Copy out every line of the following material without changing anything.
─── STORED RECORDS
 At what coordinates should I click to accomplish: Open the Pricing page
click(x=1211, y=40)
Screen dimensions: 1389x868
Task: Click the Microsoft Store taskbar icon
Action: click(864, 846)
──────
**REPLY TO THE TASK**
 At what coordinates should I click to accomplish: Open the Pricing page
click(x=1211, y=40)
Screen dimensions: 1389x868
Task: Click the Microsoft Store taskbar icon
Action: click(864, 846)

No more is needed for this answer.